How to complete this task
Search the data for "Sale". Each line containing it is to be copied.

Data to use
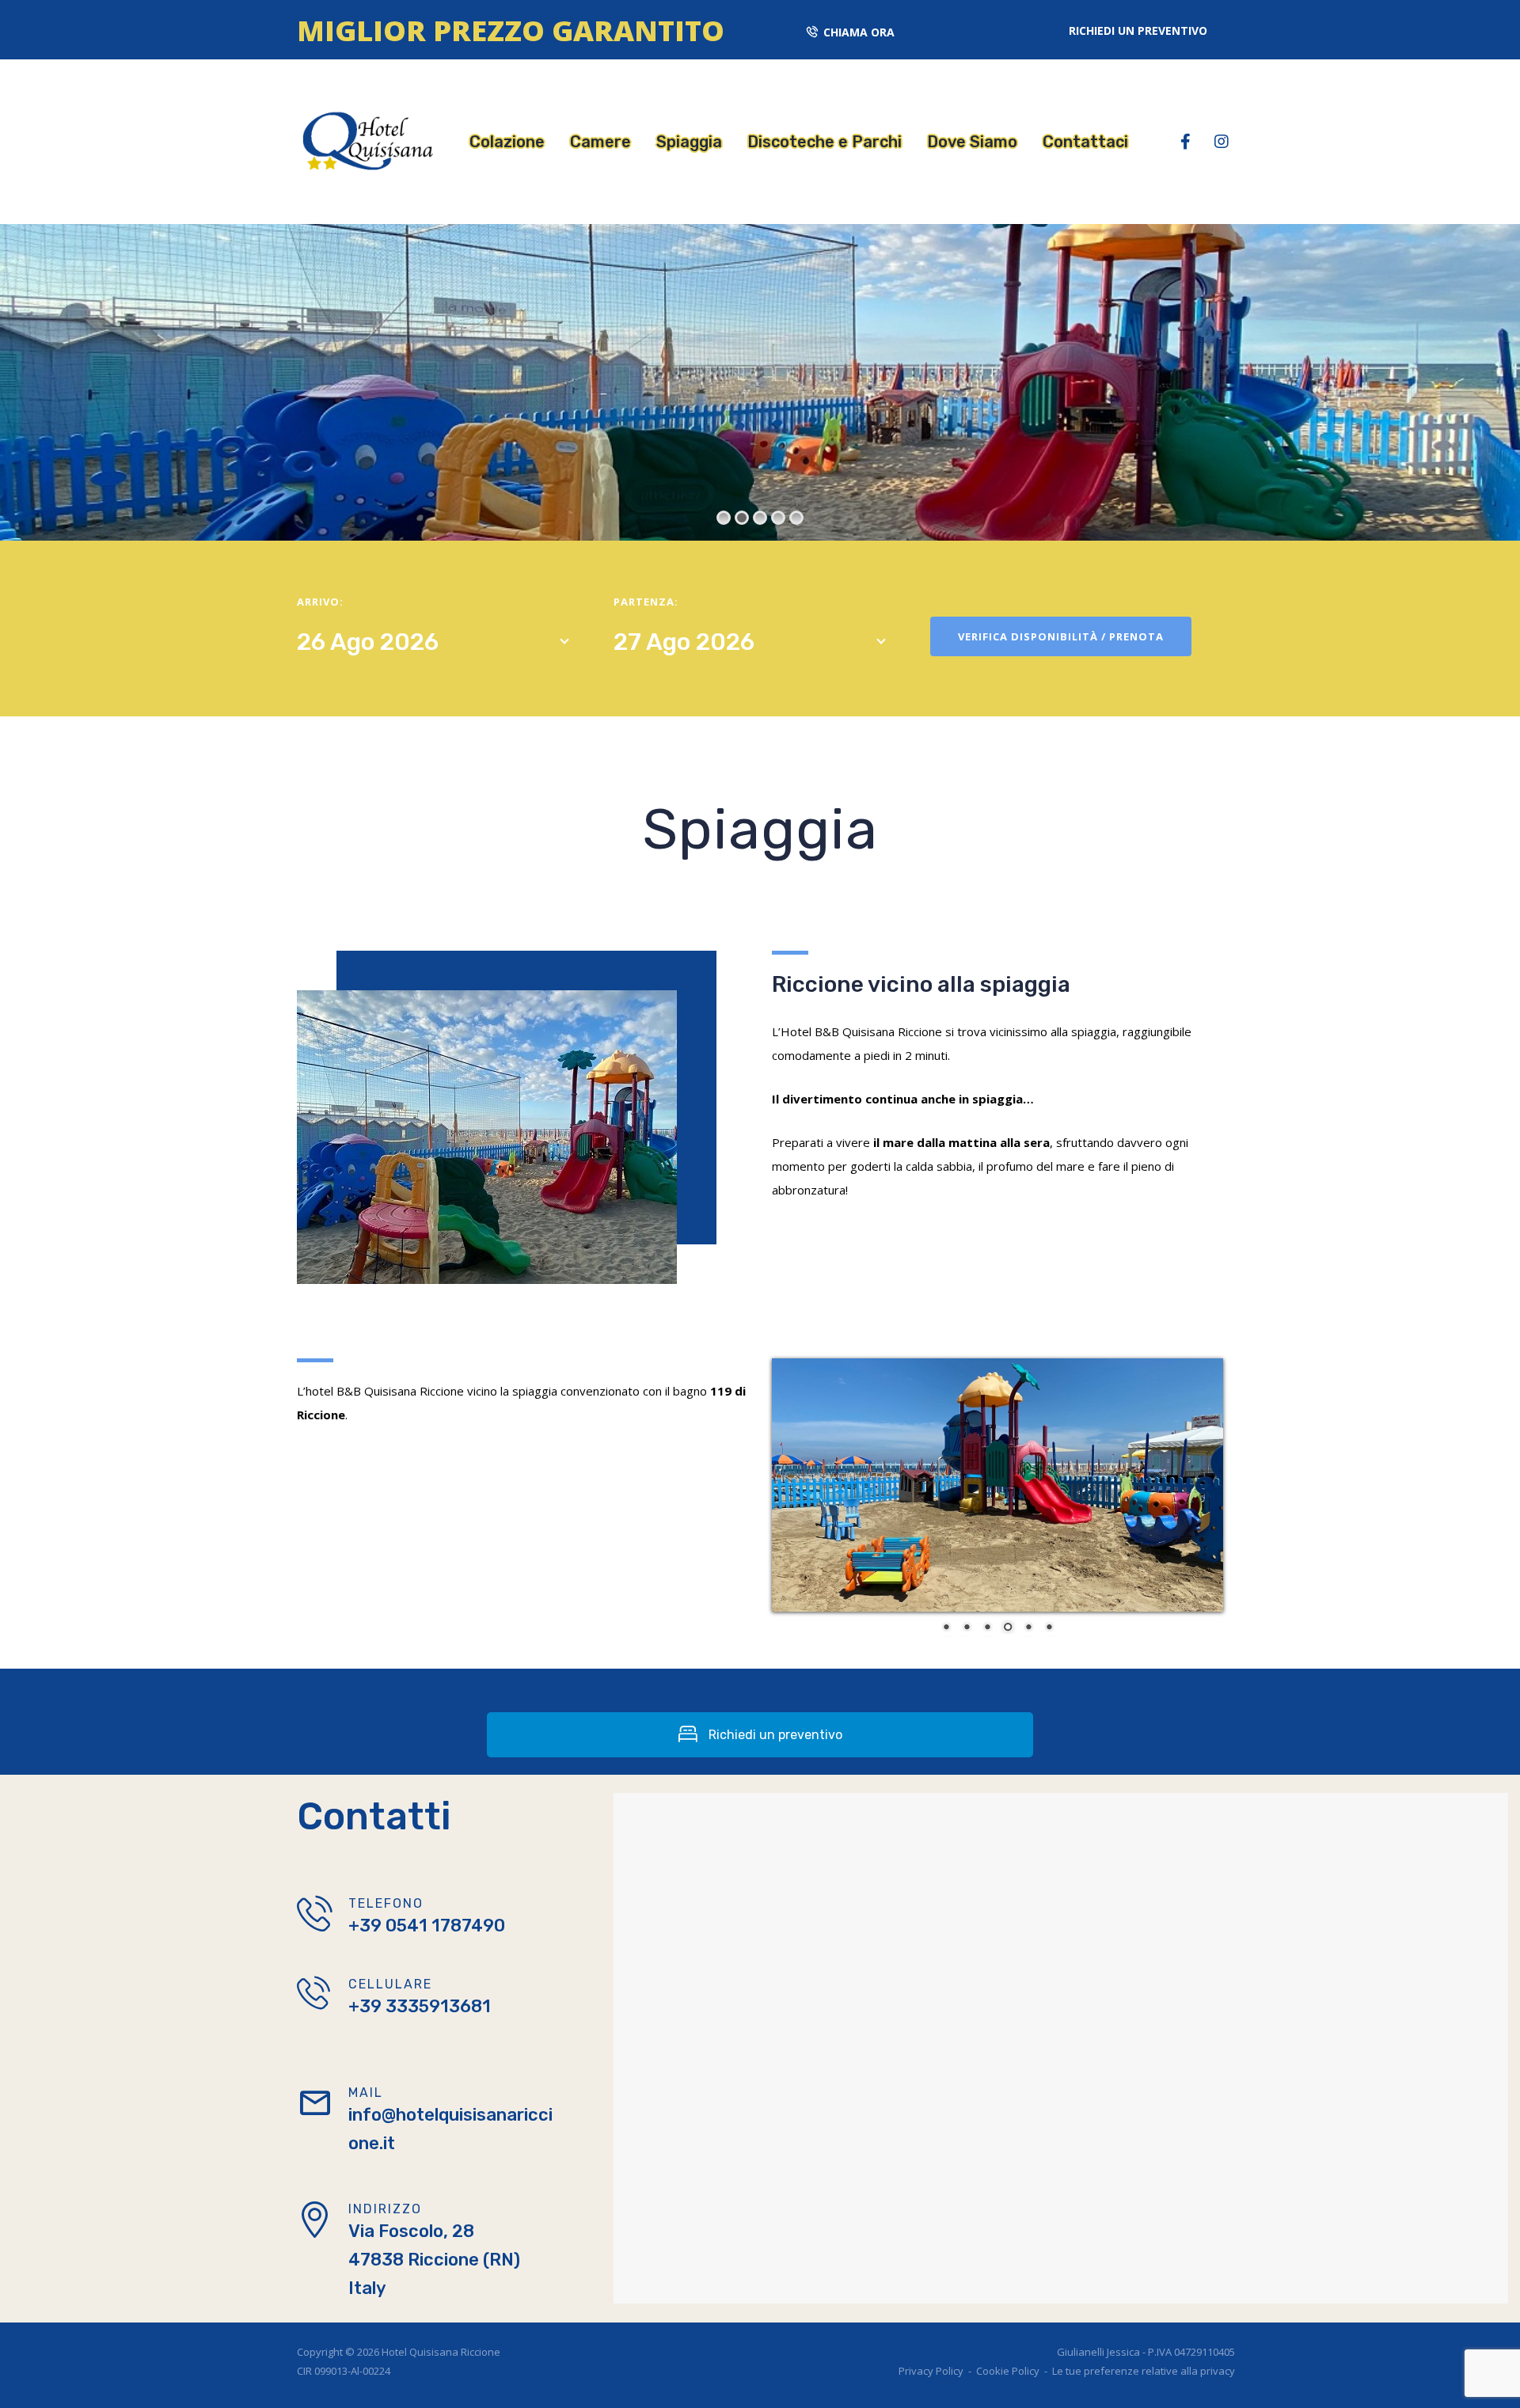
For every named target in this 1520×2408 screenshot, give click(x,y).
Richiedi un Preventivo (1138, 30)
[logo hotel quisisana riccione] (365, 140)
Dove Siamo (972, 142)
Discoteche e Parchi (824, 142)
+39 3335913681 (419, 2006)
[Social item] (1185, 142)
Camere (600, 142)
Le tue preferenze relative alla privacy (1143, 2371)
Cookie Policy (1007, 2371)
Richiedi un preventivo (773, 1734)
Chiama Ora (859, 32)
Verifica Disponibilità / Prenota (1061, 636)
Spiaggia (689, 142)
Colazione (507, 142)
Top (1498, 2386)
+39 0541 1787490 (426, 1925)
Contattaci (1085, 142)
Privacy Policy (931, 2371)
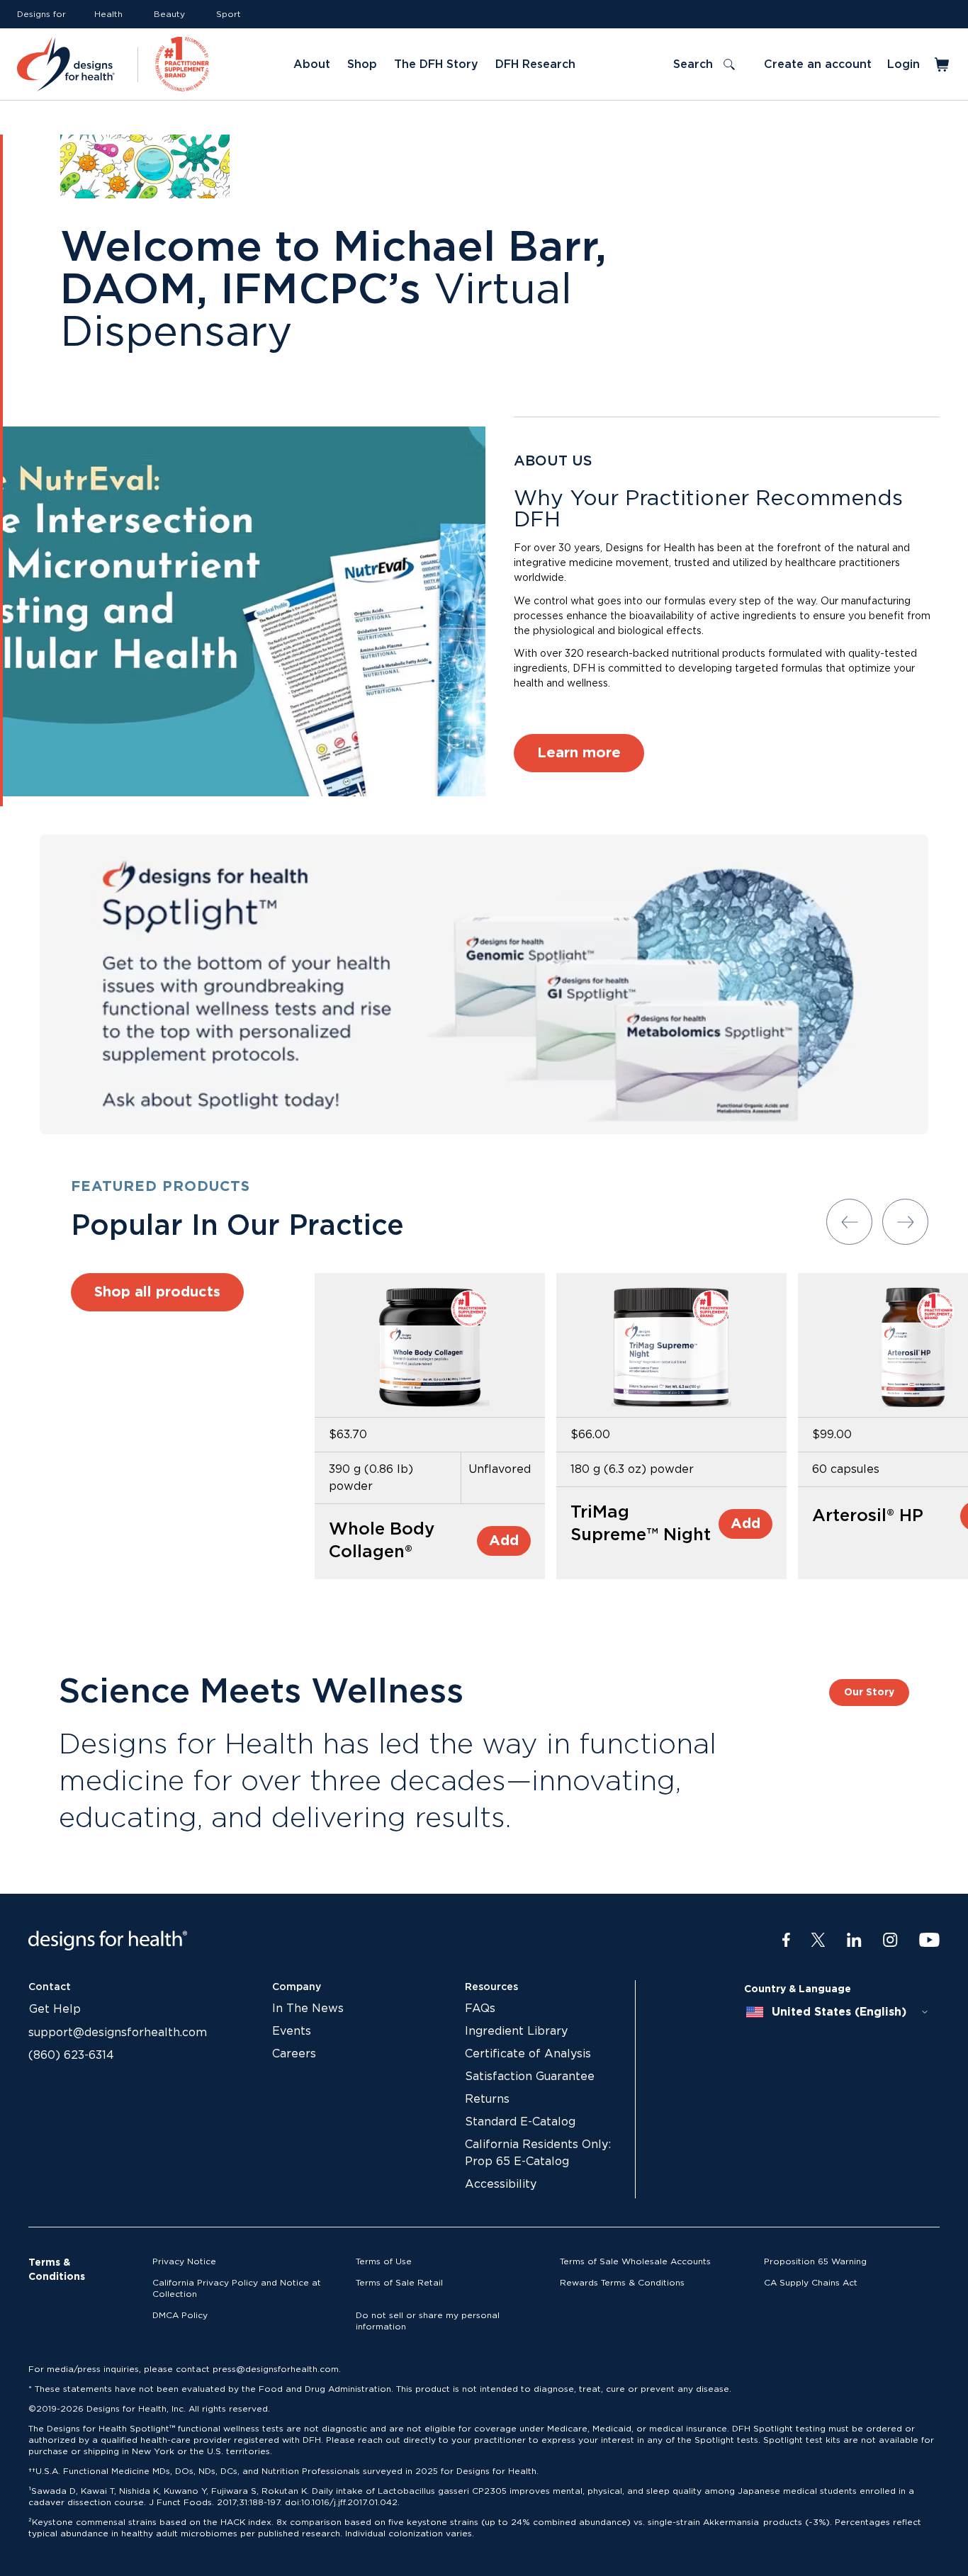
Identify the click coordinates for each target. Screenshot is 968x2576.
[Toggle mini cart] (943, 64)
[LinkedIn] (854, 1940)
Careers (294, 2054)
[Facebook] (786, 1940)
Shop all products (157, 1292)
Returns (487, 2099)
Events (291, 2031)
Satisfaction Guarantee (530, 2076)
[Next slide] (905, 1222)
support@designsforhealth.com (117, 2032)
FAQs (480, 2008)
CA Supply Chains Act (810, 2282)
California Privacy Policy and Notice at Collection (236, 2288)
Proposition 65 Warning (815, 2261)
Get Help (55, 2009)
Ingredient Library (516, 2031)
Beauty (169, 14)
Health (108, 14)
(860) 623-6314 (71, 2055)
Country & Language (797, 1989)
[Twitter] (818, 1940)
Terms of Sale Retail (399, 2282)
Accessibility (500, 2184)
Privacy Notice (184, 2261)
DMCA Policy (180, 2315)
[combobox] (838, 2012)
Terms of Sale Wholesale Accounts (635, 2261)
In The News (308, 2008)
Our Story (869, 1692)
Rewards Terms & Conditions (622, 2282)
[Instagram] (890, 1940)
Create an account (818, 64)
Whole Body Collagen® (381, 1541)
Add (504, 1541)
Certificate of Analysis (528, 2054)
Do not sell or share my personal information (428, 2321)
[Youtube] (929, 1940)
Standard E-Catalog (520, 2122)
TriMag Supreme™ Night (640, 1524)
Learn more (579, 753)
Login (903, 64)
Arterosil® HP (867, 1516)
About (311, 64)
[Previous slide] (849, 1222)
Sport (228, 14)
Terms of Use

Solution to this problem
Terms of Sale Retail (399, 2282)
Terms of Sale Wholesale Accounts (635, 2261)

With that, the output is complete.